Let's talk about fear shall we?
Writing is an inherently terrifying proposition. Laying your thoughts and ideas bare for the world to see. Those soft, fragile things that burst forth mewling and covered in afterbirth that you love but you also kind of hate becasue they drive you crazy. In an act of bravery or abject foolishness we share these ideas, our stories, with friends and strangers and we pray , if you are so inclinded, that they won't laugh, unless that is your intent, or worse , stare at you blankly and mumble
"That was nice."
Those words, delivered with all the sincerity of a used car salesman, are among some of the worst words a writer can hear. I don't want "nice" I want amazing! I want incredible! I want you to stand there slack jawed and drooling. I want my story to move you. Well there is only one way to get that kind of response.
You have to face your fears.
I'm working on a novel that tells the story of two fathers. One black , one white both ex-cons who are trying to avenge the murders of their sons, gay men murdered in an apparent hate crime. My protagnist are not role models. They are both older alpha males trapped by their own demons and the rapidly outdated ideas of masculinity. These hard men did not have great relationships with their sons. Some would coll their relationships strained, Others might call it toxic.

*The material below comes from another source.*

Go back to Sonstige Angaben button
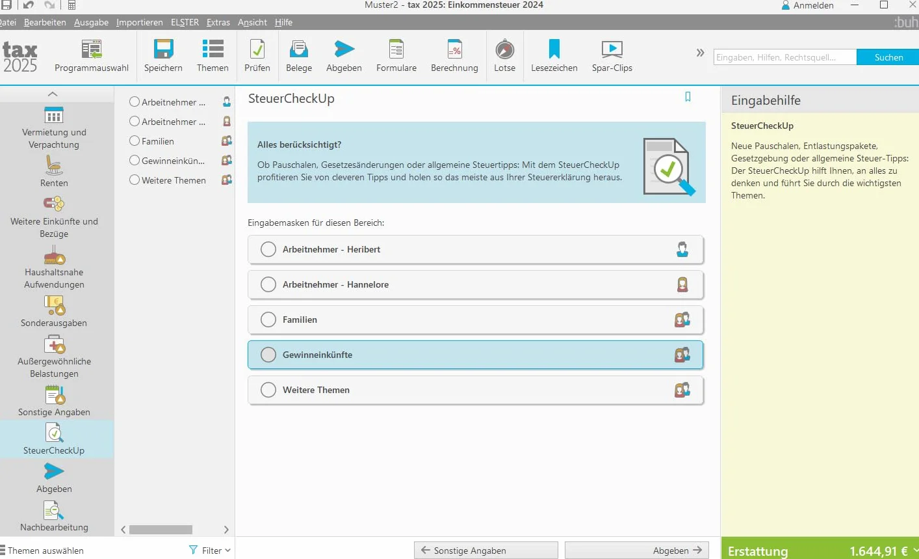 486,551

I've let some people see the early chapters of this book because A) I'm tackling a subject that i feel demands nuance and sophistication and I want to make sure I'm on the right path. B) I have some friends who are some of the best writers working today (I'm looking at you Nikki Dolson and PJ Vernon) and I selfishly want to sit at the base of their learning tree.
Most everyone who has seen the nascent novel have been exceedingly kind. For that i humbly thank you. However,my agent, who's job is to make sure i write the best book I can challenged me. I start the novel at the funeral for hte boys. He read the first few chapters and then asked me why I wasn't starting it with the murders? To paraphrase him , that's the firecracker that will set the book off.
I took a few days to ruminate on the answer.
In the end I realized why I hadn't started with the deaths of the sons of these imperfect men.
I was afraid.
If I'm being honest , and why wouldn't I , we're all friends here right? , I was afraid to go there as the kids say. I didn't know if I had the skill and ability to enter the minds of parents who are confronted with the absolute worst thing any parent can experience. I was afraid to try and articulate the searing,soul crushing, heartbreaking feeling that comes after you hear that your child , your baby boy , is on a cold metal slab. And frankly I was afraid to feel those feelings myself. I don't have children but when I write a piece of my mind melds with my characters. It can lead to some dark thoughts and late night whiskeys to cauterize the wound in my consciouness.
Here's the thing though. I firmly believe that if you want to be a writer you HAVE to go there. You have to metaphorically drive through the bad neighborhoods. You have to walk down the dark roads. You have to claw and scratch through the dirt. It is the only way you can make sure you are being true to the story that lives in your head.
I saw an interview with Bruce Springsteen the other day and he said an artist is someone who tells lies in service ot the truth. I believe the job of a writer is to tell the truth. No matter who doesn't want to hear it. No matter who might feel uncomfortable. No matter if it might hurt some feelings and step on some toes. Tell the truth. Even if your voice quakes.
Now some people might take this to mean that you can say whatever you want and no one should challenge your words. That/s not what I'm saying. Oh you can say or write whatever you want but I believe in the depths of my heart that you better be ready to stand by whatever princples you espouse. That's a part of the equation too. Have the courage to stand by your convictions even if somone decides to call you out on Twitter. Or Facebook or the Do Some Damage comment section.
You don't have to be fearles as writer but you have to be brave. Fear is not a sign of weakness but surrender sure is.
If you consider yourself a writer you can never, ever surrender. To quote Al Capone
"I'd rather swallow my blood before I swallow my pride."